Były przewodniczący Platformy Obywatelskiej Grzegorz Schetyna potwierdził, że w październiku najprawdopodobniej będzie startował do Sejmu z jedynki z okręgu legnicko-jeleniogórskiego. – Wszystko zmierza w tę stronę – powiedział. – Ale jeszcze trochę czasu, żeby te listy nabrały takiego ostatecznego formatu. Na pewno w sierpniu ta decyzja będzie podjęta – oznajmił Schetyna w piątek na antenie Radia Wrocław.
Schetyna: Pakt senacki na początku przyszłego tygodnia
Schetyna został zapytany m.in. o pakt senacki. Według medialnych doniesień, które potwierdzają politycy opozycji, prace są już w końcowym stadium.
– Każdy dzień oni bardzo intensywnie teraz pracują. Tak naprawdę to jest przede wszystkim podział między ugrupowania i środowiska polityczne, partie polityczne, poszczególnych okręgów, te 100 okręgów jest dzielone.
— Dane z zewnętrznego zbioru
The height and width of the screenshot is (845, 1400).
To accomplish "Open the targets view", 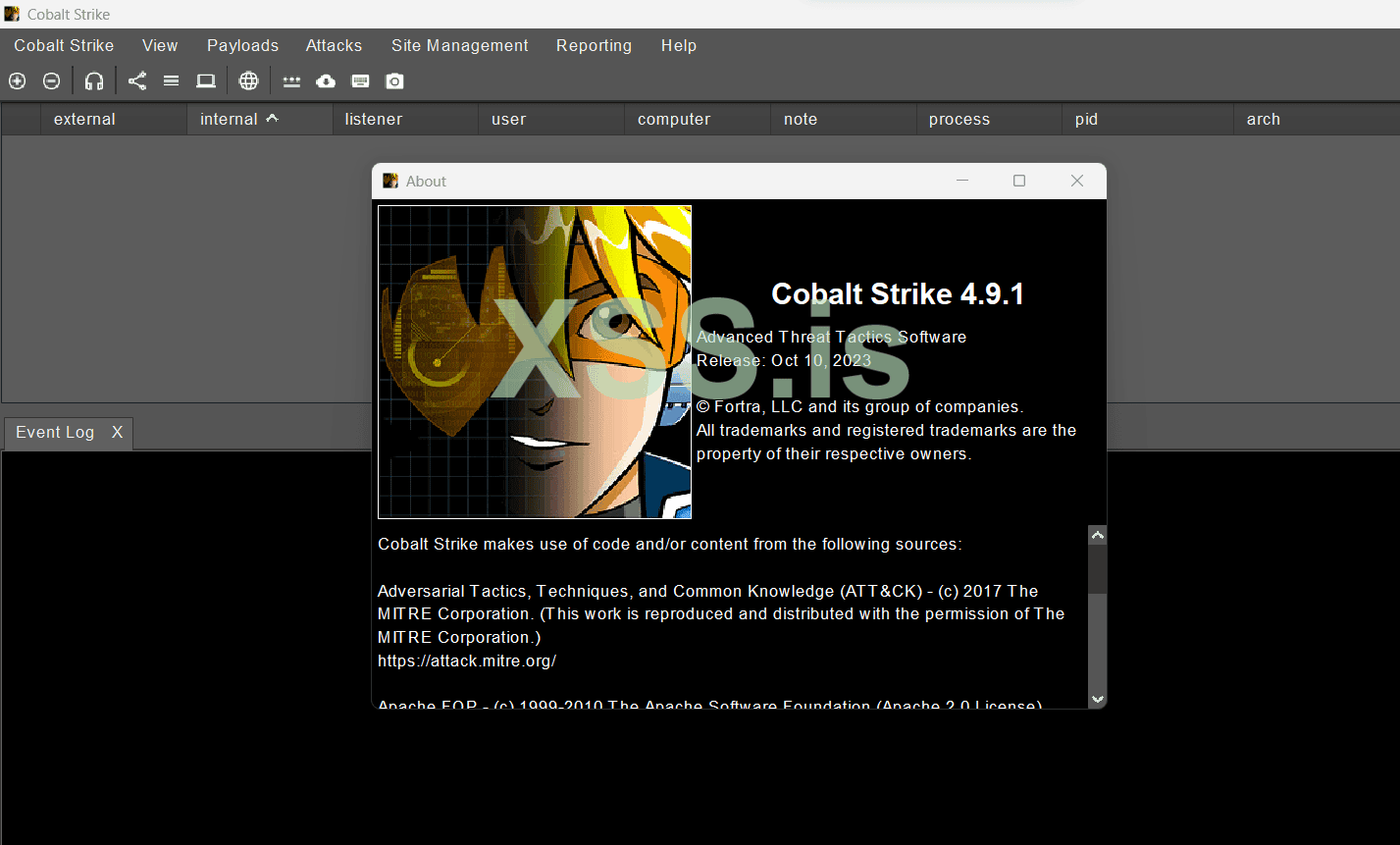I will (205, 80).
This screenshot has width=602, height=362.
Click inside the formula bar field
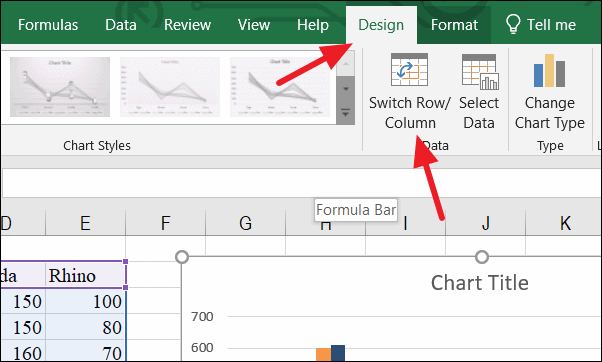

Nie zawsze są precyzyjnie wskazane nazwiska, ale wiem, że na dniach, czyli na początku przyszłego tygodnia na pewno będzie podział co do wszystkich okręgów – powiedział poseł Platformy Obywatelskiej.
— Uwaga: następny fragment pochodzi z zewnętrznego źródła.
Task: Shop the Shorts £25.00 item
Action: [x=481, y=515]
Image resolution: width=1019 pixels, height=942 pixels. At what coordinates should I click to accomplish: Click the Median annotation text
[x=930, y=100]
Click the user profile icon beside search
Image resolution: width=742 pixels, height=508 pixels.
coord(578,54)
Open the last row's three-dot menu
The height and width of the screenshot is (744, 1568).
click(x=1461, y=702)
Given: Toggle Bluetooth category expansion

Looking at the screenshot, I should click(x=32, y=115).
– Wszystkie znaki na niebie i na ziemi, tak mówią negocjatorzy, wskazują, że to będzie przyszły tydzień – dodał.
Dwa okręgi jeszcze nieobsadzone?
Z informacji podanych w piątek przez Polsat News i RMF FM wynika, że przedmiotem rozmów są jeszcze dwa okręgi: wielkopolski i jeden z warszawskich. Jeśli chodzi o ten drugi, gotowość do startu ogłaszał w Polsat News prof. Adam Bodnar, były Rzecznik Praw Obywatelskich.
W kontekście startu w ramach paktu senackiego pojawiły się także nazwiska m.in. Ryszarda Petru, Ryszarda Kalisza i Romana Giertycha, przy czym ewentualnej kandydaturze tego ostatniego zdecydowanie sprzeciwiła się Lewica.
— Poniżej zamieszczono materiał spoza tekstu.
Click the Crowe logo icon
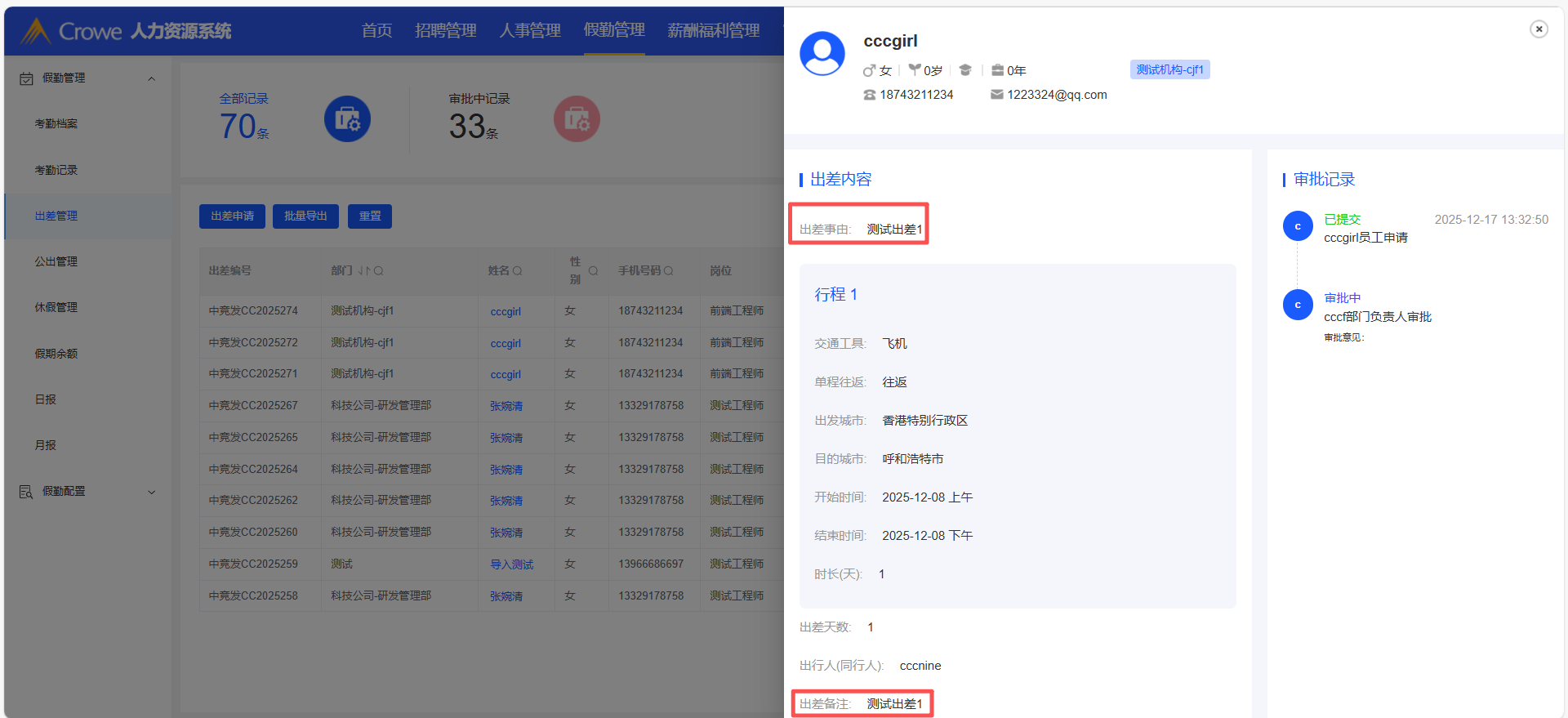 tap(35, 32)
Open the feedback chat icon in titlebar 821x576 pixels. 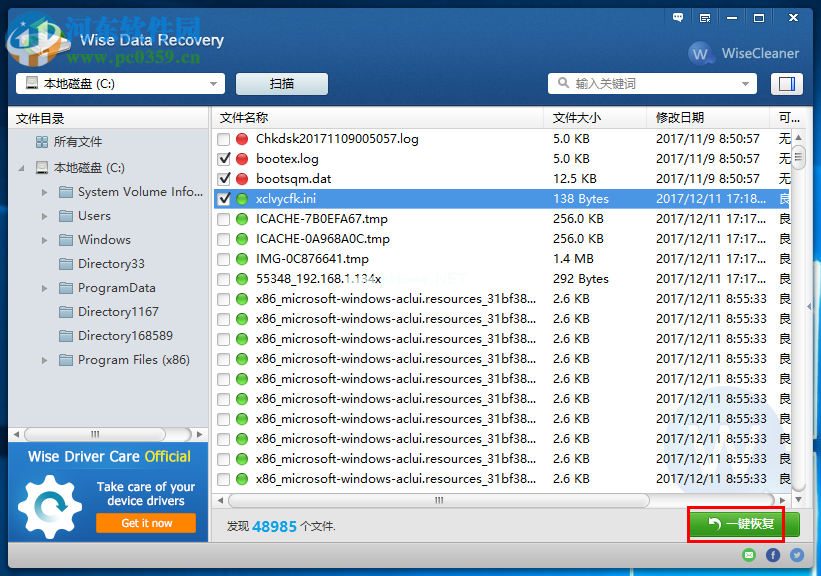tap(679, 17)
Schetyna o terminie wyborów
Jeden z wątków w dalszej części rozmowy z posłem Schetyną dotyczył terminu wyborów.
Donald Tuska, który powiedział w czwartek, że doszły go słuchy, że z uwagi na ogłoszony przez niego Marsz Miliona Serc, rząd PiS już podjął decyzję o przesunięciu wyborów.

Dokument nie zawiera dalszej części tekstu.